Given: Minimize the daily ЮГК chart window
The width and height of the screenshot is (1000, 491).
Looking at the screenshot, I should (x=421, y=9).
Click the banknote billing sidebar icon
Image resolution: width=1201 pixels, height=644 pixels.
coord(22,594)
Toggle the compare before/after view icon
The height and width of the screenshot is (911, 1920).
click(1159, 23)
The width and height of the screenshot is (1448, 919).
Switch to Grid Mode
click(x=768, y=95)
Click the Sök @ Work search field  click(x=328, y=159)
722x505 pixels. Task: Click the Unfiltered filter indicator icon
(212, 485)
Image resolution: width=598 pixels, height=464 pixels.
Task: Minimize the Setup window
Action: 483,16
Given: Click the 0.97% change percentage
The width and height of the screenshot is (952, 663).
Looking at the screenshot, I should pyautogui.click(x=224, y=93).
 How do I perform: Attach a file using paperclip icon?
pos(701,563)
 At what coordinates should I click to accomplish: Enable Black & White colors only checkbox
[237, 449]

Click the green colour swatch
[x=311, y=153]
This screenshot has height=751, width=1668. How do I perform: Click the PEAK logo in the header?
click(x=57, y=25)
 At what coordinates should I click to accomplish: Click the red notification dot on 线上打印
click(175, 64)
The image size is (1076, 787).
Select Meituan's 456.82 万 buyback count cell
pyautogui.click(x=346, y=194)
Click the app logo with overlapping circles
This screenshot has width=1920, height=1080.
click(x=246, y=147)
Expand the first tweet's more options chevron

· · · · ·

*TASK ITEM:* Copy out every line from the records that has the word "Given".

*SOLUTION:*
Given: Minimize the daily ЮГК chart window
Given: Click the 0.97% change percentage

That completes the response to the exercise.